We also are looking at the guidelines that the OTS has issued, and are looking at institutions to make certain that there are not abuses for insiders. In fact, last week we approved-I am sorry, Tuesday of this week-we approved a merger conversion for an institution that was badly in need of capital.

Now, you are asking about those highly capitalized institutions. We think we do have the authority to restrict the abuses that we

have seen in those highly capitalized institutions with the statutory authority now.

Some of the issues that we have proposed here may require statutory authority to extend those provisions.

The CHAIRMAN. Let me ask you this: Whether or not the system is overhauled entirely, I am wondering, and I need to know your view as to whether your current statutory authority is sufficient to allow the FDIC to adopt the type of specific standards that are currently present in the OTS conversion regulations.

Mr. Hove. It is our opinion that it is.

The CHAIRMAN. That is an important point.

Let me ask you, then, this as a follow-up to that. The OTS obviously has staff with very great experience in these mutual-to-stock conversions which you made reference to. In fact, going back to the Federal Home Loan Bank Board, the OTS has regulated_mutualto-stock conversions since 1948, and the FDIC has not had a great amount of experience in this area. I am wondering, in view of the priority that the administration as well as this committee has placed on regulatory consolidation, if we shouldn't consider having OTS be made the Federal regulator of mutual-to-stock conversions for both Federal and State institutions. What would you think about that?

Mr. HOVE. It seems to me that the primary regulator that has been dealing with the institution in the process, both in the case of a regular conversion and a merger conversion, is probably in the best position to negotiate the transaction, to look at the appraisals, to make a determination as to the appropriateness of the transaction and the fairness to all parties involved.

I would argue that it makes a lot of sense for the primary regulator, which in this case now is the FDIC, to have this authority over those institutions which we regulate.

The CHAIRMAN. I want to come back to the issue of your response to my second question, and that was that you felt that you did have sufficient statutory authority to adopt specific standards along the lines of what the OTS is doing.

The OTS just imposed a moratorium on merger conversions because they have raised these policy issues, and as you cite, just this week you have approved a merger conversion.

It sounds to me again like we are kind of operating on two dif ferent footings here, and I am wondering if there is some way to get to a comparable and unified policy here?

Mr. Hove. I wouldn't disagree with what Mr. Fiechter has said about his moratoriums, in that he has said that supervisory reasons would be an exception to his moratorium.

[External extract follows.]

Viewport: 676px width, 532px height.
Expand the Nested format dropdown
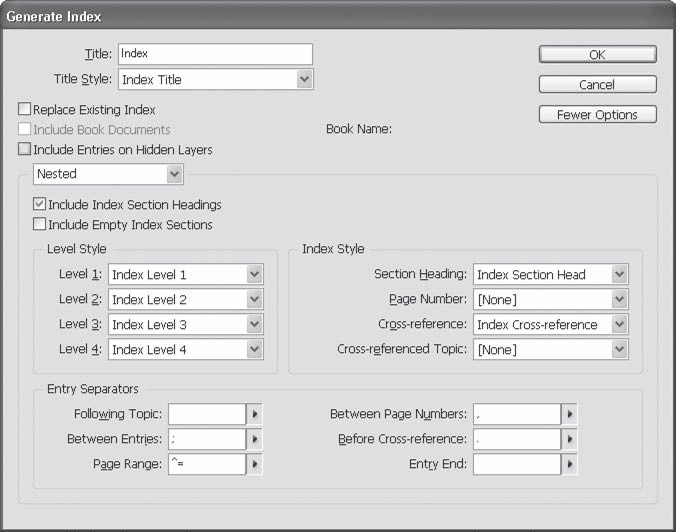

I think there are good supervisory reasons, first of all, for why you would have a merger conversion. There are also good reasons for merger conversions-because they have been good transactions. If they are not abusive, it doesn't seem to me that it makes sense to hold them up just because they happen to be a merger conversion. There could well be merger conversions that are not abusive; that are good for consolidation of the industry, and make a lot of sense. So, for that reason, I would argue against a moratorium on all merger conversions.

The CHAIRMAN. Are you holding some up now?

Mr. Hove. We now have five applications at the FDIC. One we have approved this week. Another one is a merger conversion for a supervisory institution, which, if it makes sense, we will probably approve. There are two others that are standard conversions and one other conversion that involves a mutual holding company.

The CHAIRMAN. Well, let's set aside the first one that is still in the cattle shoot and take the others. Do you think you ought to be proceeding on those until this is nailed down so there are some standards here that we are guiding by in a more specific way?

Mr. HOVE. We intend to look at these very carefully, again to apply the standards that OTS has described, to apply some of those thoughts that we have developed as we have looked at these. Again, let me emphasize that these are preliminary thoughts that we have on these conversions and that we are developing these to improve the process. We will work very carefully and very closely with the OTS to develop these so that we have consistent standards with the OTS.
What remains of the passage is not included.